La Madre Abadesa me interrumpió:

—Los estatutos de esta santa casa no pueden ir en contra de la Religión.

Sentí un vago sobresalto. La Madre Abadesa inclinó los ojos, y permaneciendo con ellos bajos, dijo pausada y doctoral:

—Para Nuestro Señor Jesucristo merecen igual amor las criaturas que junta con santo lazo su voluntad, que aquellas apartadas de la vida mundana, también por su Gracia... Yo no soy como el fariseo que se creía mejor que los demás, Señor Marqués.

La Madre Abadesa, con su hábito blanco, estaba muy bella, y como me parecía una gran dama, capaz de comprender la vida y el amor, sentí la tentación de pedirle que me acogiese en su celda, pero fué sólo la tentación. Acercóse con una lámpara encendida aquella monja vieja y gangosa que me había acompañado al refectorio, y la Madre Abadesa, después de haberle encomendado que me guiase, se despidió. Confieso que sentí una vaga tristeza viéndola alejarse por el corredor, flotante el noble hábito que blanqueaba en las tinieblas. Volviéndome á la monja, que esperaba inmóvil con la lámpara, le pregunté:

—¿Debe besársele la mano á la Madre Abadesa?

La monja, echándose la toca sobre la frente, respondió:

—Aquí solamente se la besamos al Señor Obispo, cuando se digna visitarnos.

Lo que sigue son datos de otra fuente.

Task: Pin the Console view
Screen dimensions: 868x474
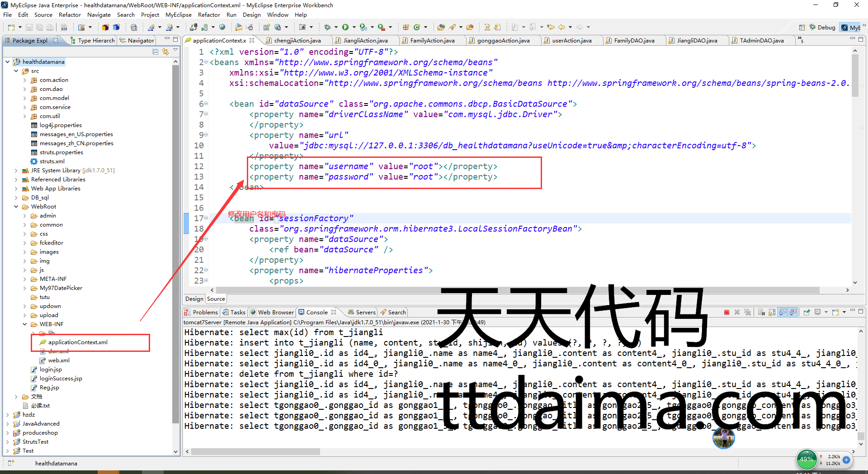Action: (807, 312)
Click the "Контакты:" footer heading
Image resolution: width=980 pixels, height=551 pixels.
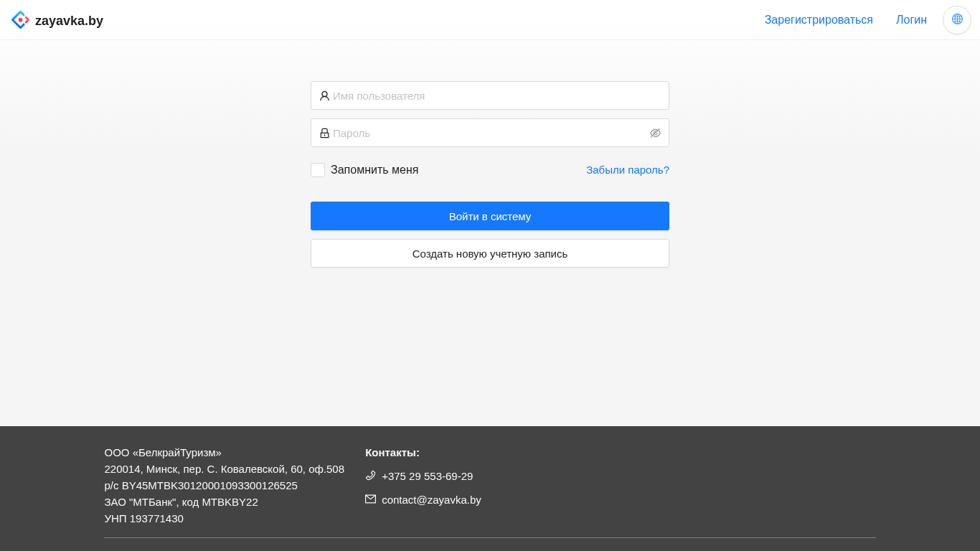point(392,453)
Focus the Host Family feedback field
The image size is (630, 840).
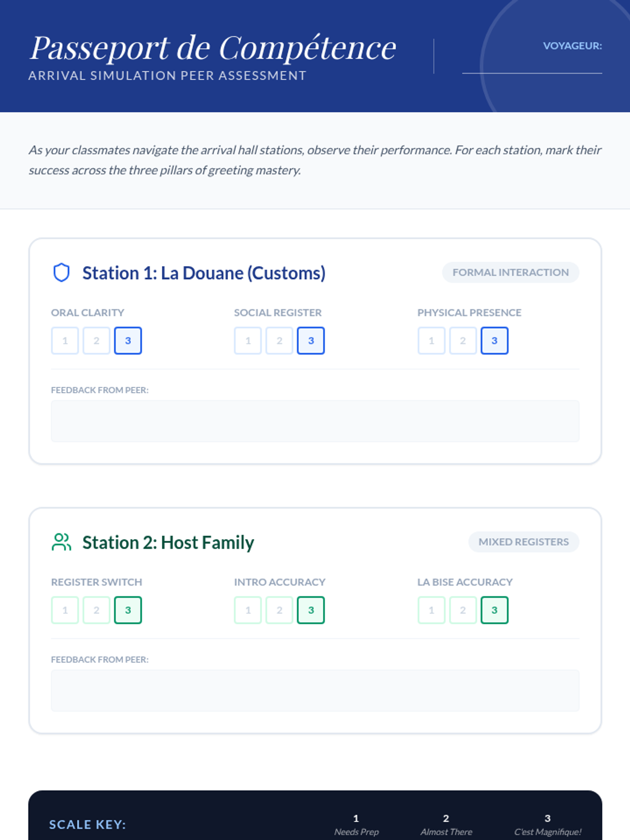click(315, 690)
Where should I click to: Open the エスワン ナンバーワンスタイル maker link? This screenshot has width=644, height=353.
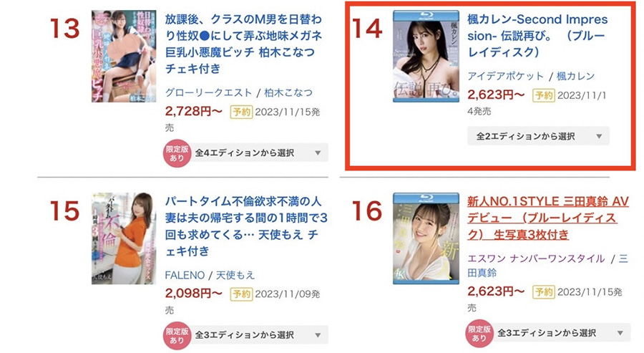[x=536, y=258]
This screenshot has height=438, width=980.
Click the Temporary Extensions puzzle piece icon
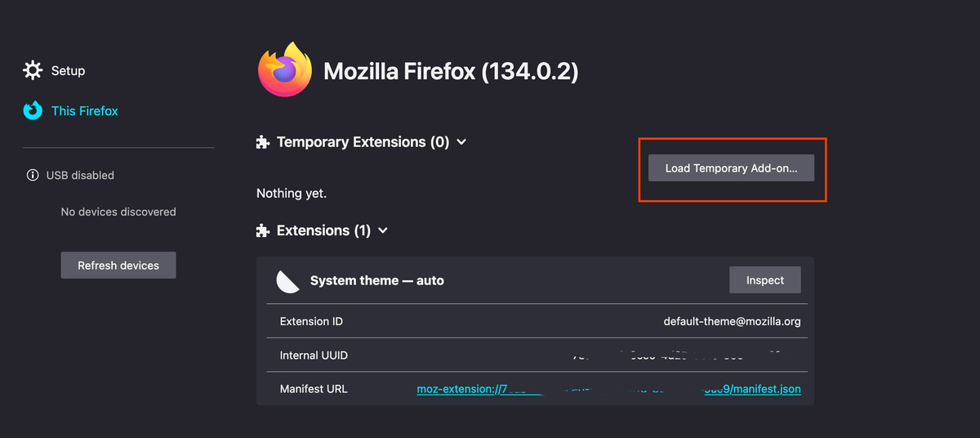click(x=262, y=142)
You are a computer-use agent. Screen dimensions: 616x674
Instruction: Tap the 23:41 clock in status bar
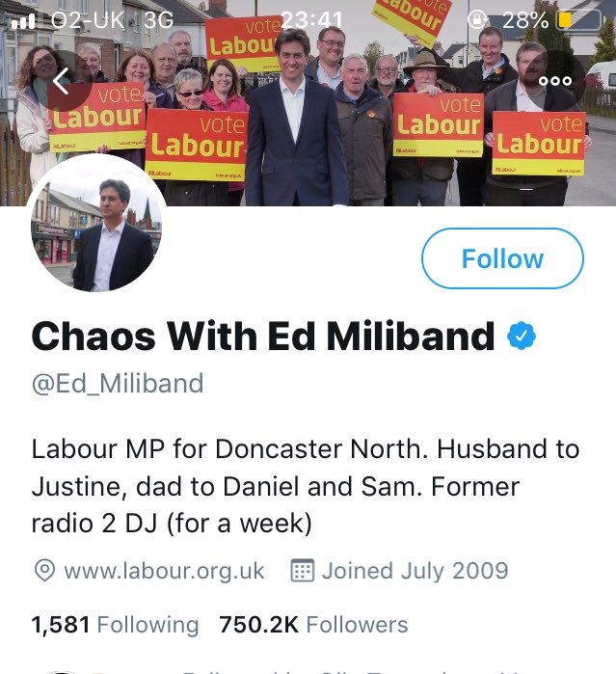pyautogui.click(x=313, y=19)
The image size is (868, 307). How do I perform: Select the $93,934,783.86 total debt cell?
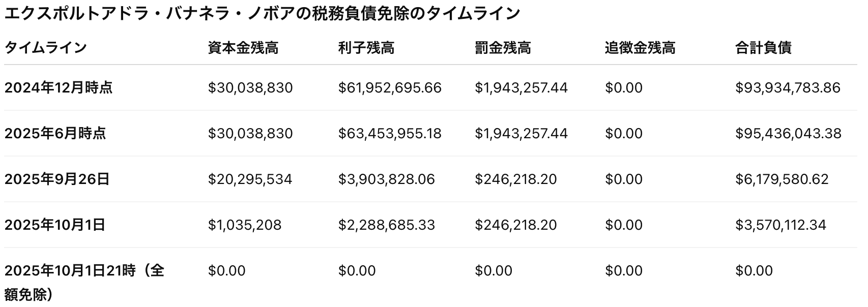click(788, 88)
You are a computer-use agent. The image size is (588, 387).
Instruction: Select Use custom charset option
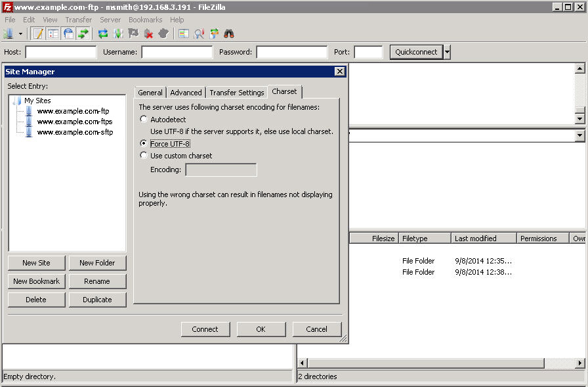click(x=144, y=156)
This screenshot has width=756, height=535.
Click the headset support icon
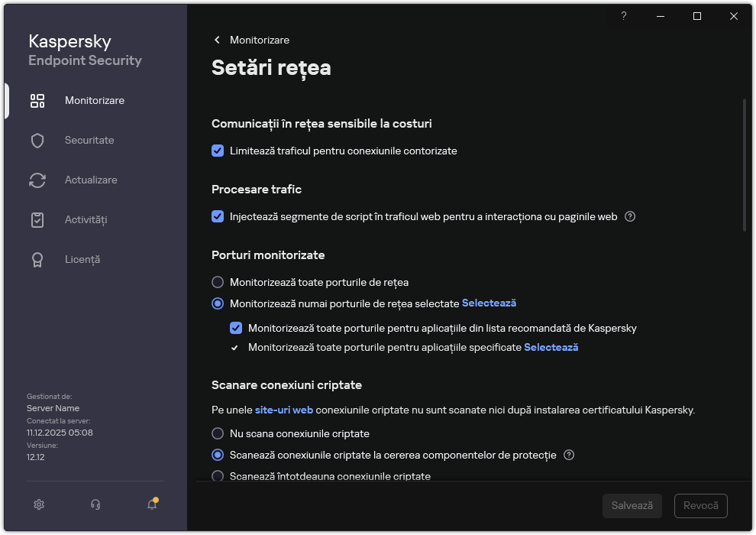pyautogui.click(x=94, y=504)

Y con leve rumor de sandalias comenzó á caminar delante de mí, alumbrándome hasta la puerta de la celda nupcial. Una celda espaciosa y perfumada de albahaca, con una reja abierta sobre el jardín, donde el argentado azul de la noche tropical destacaba negras y confusas las copas de los cedros. El canto igual y monótono de un grillo rompía el silencio. Yo cerré la puerta de la celda con llaves y cerrojos, y andando sin ruido, fuí á entreabrir el blanco mosquitero con que se velaba pudoroso y monjil, el único lecho que había en la estancia.